しかし、原判決は、公訴事実に含まれる各画像を個別に検討し、一部の画像を性欲を興奮させ又は刺激するものに該当しないとするなど、児童ポルノの該当性を慎重に判断しており、所論指摘の画像の撮影行為をいずれも児童ポルノに該当するとした原判決の判断は不合理ではない。トイレに座る画像、一部着衣してあどけなく座る画像、児童が突っ立っている画像であって、児童に殊更扇情的な姿態をとらせたものではなくても、性器を殊更露出させたものであれば、一般人の性欲を興奮させ又は刺激するものといえる。

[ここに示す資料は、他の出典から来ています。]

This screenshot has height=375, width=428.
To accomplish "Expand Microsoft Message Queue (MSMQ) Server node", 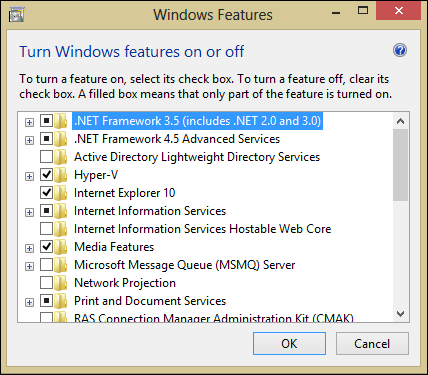I will click(29, 266).
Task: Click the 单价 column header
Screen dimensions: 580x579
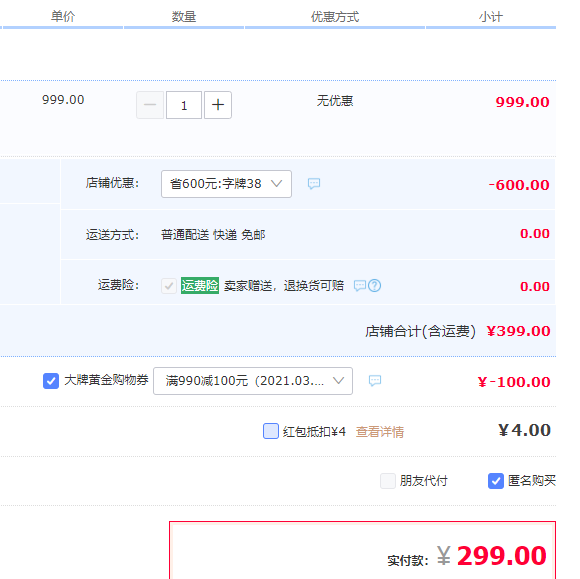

また、全裸で両手を縛った画像や性器をひもで緊縛するなどして児童を拘束している画像や、上半身裸の男児の目、口をガムテープで塞ぎ両手を緊縛した画像も、一般人の性欲を興奮させ又は刺激するものといえる。所論は、少年アイドルの上半身裸の写真や小学生の水泳の写真と同視でき、児童ポルノに該当しないとも主張するが、それらは、画像から読み取れる姿態、場面、周囲の状況、構図等を総合的に考慮して判断するならば、一般人の性欲を興奮させ又は刺激するものとはいえないと評価されるにすぎない。なお、保護者が陰茎をつまんで撮影した写真は、児童ポルノに該当するが、その製造、所持の目的が、子供の成長の記録のためであるなどして、性的好奇心を満たす目的等に欠ける場合には、犯罪を構成しないと評価されるだけである。
■28243152
横浜地方裁判所
平成28年07月20日
第8 児童ポルノ製造事件について
甲228号証及び甲230号証の各画像中、一部の画像(甲228号証添付資料12の写真1ないし17、甲230号証添付資料2の写真1ないし5、同資料7の写真6ないし10、同資料10の写真1、2、同資料11の写真3、同資料15の写真1、2、8ないし13及び15)については、被害児童が衣服の全部又は一部を着けない状態にはあるものの、通常の沐浴をしている情景としか見られないなど、性欲を興奮させ又は刺激するものに該当しないと判断したため、これらの画像については児童ポルノ製造罪は成立しない。